**Ziel der Aufgabe**: Wiederhole den nachstehenden Bericht über das Gespräch von Waldwende Jetzt! mit Josef Oster vollständig und Wort für Wort.

**Ausgewählter Auszug**:
* * *
WALDWENDE JETZT! Mittelrhein                 (Mittelrheintal, Koblenz)


Waldwende Jetzt! im Gespräch mit Josef Oster (CDU), MdB, Stadtrat und Kreisvorsitzender der CDU-Koblenz

Das neue Jahr beginnt mit zahlreichen Gesprächen auf Landes- und Kommunalebene. Waldwende Jetzt! folgte kürzlich der Einladung des CDU-Bundestagsabgeordneten und Kleinwaldbesitzers Josef Oster. 

Oster zeigte sich äußerst offen für die Ziele unserer Bürgerinitiative. „Sie werden vielleicht überrascht sein, aber ich stimme Ihnen in den meisten Ihrer Forderungen zu.“

Volker Ziesling und die beiden Koblenzer BI-Mitglieder Tanja Alten und Marcel Hoffmann, brachten dem 50-Jährigen CDU-Bundestagsabgeordneten ihre Positionen zum Schutze des Waldökosystems und der geforderten ökologischen Wende in der Forstwirtschaft näher. Im 60minütigen Gesprächsformat konnte die Komplexität und Themenvielfalt zum Waldschutz lediglich skizziert werden. Erwarteter Weise stellte sich ein Dissens zum Thema Prozessschutz, also Stilllegung von Teilen der Wirtschaftswälder zur Ausweitung von Schutz- und Wildnisgebieten, heraus. Die Notwendigkeit zur Einstellung und Reduzierung von Holzeinschlägen in Kommunalwäldern, um gestressten Forsten die Möglichkeit zur Erholung zu bieten, bzw. das Waldinnenklima und damit wertvolle Ökosystemleistungen wie Grundwasserbildung, Temperaturregulierung, Kohlenstoffspeicherung und die Biodiversität zu schützen und zu fördern, sieht Oster in einen Konflikt mit der Wirtschaftlichkeit der Forstbetriebe, obgleich diese in vielen Regionen gerade durch starke Durchforstung der letzten Jahrzehnte und Zunahme der klimatischen Veränderungen, zunehmend nur noch defizitär wirtschaften und allein durch eine ökologische Waldwende eine zukünftige Waldwirtschaft überhaupt erhalten werden kann.
* * *
**Gesammelte Dateneinträge**:
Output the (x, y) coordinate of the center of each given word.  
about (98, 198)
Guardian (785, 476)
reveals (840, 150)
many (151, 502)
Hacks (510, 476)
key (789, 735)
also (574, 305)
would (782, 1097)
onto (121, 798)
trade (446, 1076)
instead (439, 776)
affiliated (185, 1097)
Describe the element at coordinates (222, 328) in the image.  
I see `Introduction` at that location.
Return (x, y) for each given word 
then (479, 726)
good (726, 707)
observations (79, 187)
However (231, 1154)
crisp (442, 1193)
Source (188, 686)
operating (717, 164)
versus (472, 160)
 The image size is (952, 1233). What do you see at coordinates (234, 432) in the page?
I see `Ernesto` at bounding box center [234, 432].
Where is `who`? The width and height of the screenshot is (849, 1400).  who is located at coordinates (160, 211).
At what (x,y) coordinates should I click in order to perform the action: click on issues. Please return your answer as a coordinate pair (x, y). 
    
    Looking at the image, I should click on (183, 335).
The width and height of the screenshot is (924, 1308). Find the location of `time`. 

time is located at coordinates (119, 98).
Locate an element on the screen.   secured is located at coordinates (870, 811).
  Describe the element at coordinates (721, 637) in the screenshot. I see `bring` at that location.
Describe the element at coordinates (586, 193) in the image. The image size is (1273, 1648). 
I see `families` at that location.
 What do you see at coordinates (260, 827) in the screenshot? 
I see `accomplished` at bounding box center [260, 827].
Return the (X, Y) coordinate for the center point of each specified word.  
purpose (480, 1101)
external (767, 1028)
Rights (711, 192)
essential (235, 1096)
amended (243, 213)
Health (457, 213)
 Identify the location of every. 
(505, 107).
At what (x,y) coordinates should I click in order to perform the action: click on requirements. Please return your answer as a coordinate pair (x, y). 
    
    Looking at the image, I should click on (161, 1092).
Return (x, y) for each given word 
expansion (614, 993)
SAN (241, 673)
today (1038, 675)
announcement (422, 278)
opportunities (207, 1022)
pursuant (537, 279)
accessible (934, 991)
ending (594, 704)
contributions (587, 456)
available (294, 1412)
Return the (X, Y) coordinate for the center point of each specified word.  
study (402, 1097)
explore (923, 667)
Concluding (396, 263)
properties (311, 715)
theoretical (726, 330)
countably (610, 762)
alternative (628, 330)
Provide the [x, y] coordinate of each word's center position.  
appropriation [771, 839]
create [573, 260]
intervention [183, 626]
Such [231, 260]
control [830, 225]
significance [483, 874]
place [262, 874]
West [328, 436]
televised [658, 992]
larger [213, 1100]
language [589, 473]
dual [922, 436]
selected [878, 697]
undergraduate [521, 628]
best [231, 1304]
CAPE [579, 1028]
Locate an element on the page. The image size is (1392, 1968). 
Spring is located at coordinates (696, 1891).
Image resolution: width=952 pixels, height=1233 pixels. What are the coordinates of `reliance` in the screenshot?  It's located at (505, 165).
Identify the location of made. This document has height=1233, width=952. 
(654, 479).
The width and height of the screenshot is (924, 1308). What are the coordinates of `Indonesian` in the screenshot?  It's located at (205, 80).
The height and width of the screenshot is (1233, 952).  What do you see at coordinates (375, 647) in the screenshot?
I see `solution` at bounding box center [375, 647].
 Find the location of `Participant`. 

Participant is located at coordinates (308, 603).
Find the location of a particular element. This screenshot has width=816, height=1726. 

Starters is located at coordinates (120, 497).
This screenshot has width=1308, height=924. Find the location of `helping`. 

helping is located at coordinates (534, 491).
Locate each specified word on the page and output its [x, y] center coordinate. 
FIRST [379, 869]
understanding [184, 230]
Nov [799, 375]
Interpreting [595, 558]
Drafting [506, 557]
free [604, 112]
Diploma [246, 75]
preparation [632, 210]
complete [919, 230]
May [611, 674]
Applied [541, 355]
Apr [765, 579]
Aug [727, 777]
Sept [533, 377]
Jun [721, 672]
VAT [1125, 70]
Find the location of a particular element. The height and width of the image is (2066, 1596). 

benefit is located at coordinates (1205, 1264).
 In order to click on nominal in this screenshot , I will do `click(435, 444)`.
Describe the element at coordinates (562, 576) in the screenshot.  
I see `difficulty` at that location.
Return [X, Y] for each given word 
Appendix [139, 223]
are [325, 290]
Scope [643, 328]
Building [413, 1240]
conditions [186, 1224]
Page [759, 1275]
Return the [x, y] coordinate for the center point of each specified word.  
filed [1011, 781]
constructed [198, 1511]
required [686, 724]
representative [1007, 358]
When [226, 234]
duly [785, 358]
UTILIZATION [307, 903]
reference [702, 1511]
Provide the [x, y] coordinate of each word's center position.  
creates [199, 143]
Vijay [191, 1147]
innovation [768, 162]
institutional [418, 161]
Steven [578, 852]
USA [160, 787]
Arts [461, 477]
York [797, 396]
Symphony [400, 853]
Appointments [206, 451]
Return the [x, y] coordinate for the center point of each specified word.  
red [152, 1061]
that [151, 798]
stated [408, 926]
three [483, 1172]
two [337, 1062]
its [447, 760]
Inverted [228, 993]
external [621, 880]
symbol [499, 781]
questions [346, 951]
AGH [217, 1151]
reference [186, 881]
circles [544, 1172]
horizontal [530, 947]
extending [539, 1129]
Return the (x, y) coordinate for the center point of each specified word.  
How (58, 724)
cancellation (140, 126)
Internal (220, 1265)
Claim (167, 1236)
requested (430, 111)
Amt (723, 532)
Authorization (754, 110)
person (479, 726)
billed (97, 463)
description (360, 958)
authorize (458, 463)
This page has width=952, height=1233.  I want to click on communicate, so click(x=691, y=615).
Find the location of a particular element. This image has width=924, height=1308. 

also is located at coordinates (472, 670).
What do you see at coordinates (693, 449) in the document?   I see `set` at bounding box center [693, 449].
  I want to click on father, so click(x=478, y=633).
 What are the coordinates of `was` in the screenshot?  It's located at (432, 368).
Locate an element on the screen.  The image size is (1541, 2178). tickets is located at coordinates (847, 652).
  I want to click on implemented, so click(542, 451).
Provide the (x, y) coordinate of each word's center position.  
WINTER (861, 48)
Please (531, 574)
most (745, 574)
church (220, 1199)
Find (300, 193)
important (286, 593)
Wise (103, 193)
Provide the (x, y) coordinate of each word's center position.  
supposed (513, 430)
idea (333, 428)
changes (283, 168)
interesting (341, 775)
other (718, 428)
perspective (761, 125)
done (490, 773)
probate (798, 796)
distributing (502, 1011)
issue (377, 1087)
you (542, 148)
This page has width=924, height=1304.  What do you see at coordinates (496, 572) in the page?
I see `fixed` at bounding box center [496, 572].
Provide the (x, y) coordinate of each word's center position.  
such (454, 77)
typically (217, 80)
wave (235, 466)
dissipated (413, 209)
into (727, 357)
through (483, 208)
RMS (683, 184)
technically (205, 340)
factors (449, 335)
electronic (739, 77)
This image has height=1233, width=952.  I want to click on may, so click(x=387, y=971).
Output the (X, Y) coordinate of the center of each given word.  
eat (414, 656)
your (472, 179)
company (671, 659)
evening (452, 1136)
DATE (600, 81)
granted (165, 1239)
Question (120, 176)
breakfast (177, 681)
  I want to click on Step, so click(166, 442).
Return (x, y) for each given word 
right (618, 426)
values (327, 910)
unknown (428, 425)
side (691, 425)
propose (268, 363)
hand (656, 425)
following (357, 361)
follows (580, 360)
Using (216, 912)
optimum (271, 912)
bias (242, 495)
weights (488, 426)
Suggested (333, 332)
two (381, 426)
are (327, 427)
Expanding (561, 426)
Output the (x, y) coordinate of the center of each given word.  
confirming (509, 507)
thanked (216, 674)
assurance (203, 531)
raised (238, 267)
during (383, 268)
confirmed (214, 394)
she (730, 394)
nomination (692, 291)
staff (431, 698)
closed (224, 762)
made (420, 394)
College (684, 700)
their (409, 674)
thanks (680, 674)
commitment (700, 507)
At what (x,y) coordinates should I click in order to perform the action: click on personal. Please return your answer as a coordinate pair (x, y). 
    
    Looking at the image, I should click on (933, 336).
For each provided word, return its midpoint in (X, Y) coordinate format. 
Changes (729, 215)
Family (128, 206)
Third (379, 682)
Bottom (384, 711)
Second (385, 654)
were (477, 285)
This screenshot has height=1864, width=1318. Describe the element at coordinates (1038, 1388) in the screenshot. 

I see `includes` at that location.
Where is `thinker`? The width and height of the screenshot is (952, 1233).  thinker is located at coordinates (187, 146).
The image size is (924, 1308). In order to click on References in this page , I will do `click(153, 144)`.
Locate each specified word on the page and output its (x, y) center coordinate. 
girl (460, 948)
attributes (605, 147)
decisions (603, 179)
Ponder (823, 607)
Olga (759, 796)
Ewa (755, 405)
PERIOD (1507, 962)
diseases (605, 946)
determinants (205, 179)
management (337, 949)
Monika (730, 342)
* * *
**Ergebnis**:
WALDWENDE JETZT! Mittelrhein                 (Mittelrheintal, Koblenz)


Waldwende Jetzt! im Gespräch mit Josef Oster (CDU), MdB, Stadtrat und Kreisvorsitzender der CDU-Koblenz

Das neue Jahr beginnt mit zahlreichen Gesprächen auf Landes- und Kommunalebene. Waldwende Jetzt! folgte kürzlich der Einladung des CDU-Bundestagsabgeordneten und Kleinwaldbesitzers Josef Oster. 

Oster zeigte sich äußerst offen für die Ziele unserer Bürgerinitiative. „Sie werden vielleicht überrascht sein, aber ich stimme Ihnen in den meisten Ihrer Forderungen zu.“

Volker Ziesling und die beiden Koblenzer BI-Mitglieder Tanja Alten und Marcel Hoffmann, brachten dem 50-Jährigen CDU-Bundestagsabgeordneten ihre Positionen zum Schutze des Waldökosystems und der geforderten ökologischen Wende in der Forstwirtschaft näher. Im 60minütigen Gesprächsformat konnte die Komplexität und Themenvielfalt zum Waldschutz lediglich skizziert werden. Erwarteter Weise stellte sich ein Dissens zum Thema Prozessschutz, also Stilllegung von Teilen der Wirtschaftswälder zur Ausweitung von Schutz- und Wildnisgebieten, heraus. Die Notwendigkeit zur Einstellung und Reduzierung von Holzeinschlägen in Kommunalwäldern, um gestressten Forsten die Möglichkeit zur Erholung zu bieten, bzw. das Waldinnenklima und damit wertvolle Ökosystemleistungen wie Grundwasserbildung, Temperaturregulierung, Kohlenstoffspeicherung und die Biodiversität zu schützen und zu fördern, sieht Oster in einen Konflikt mit der Wirtschaftlichkeit der Forstbetriebe, obgleich diese in vielen Regionen gerade durch starke Durchforstung der letzten Jahrzehnte und Zunahme der klimatischen Veränderungen, zunehmend nur noch defizitär wirtschaften und allein durch eine ökologische Waldwende eine zukünftige Waldwirtschaft überhaupt erhalten werden kann.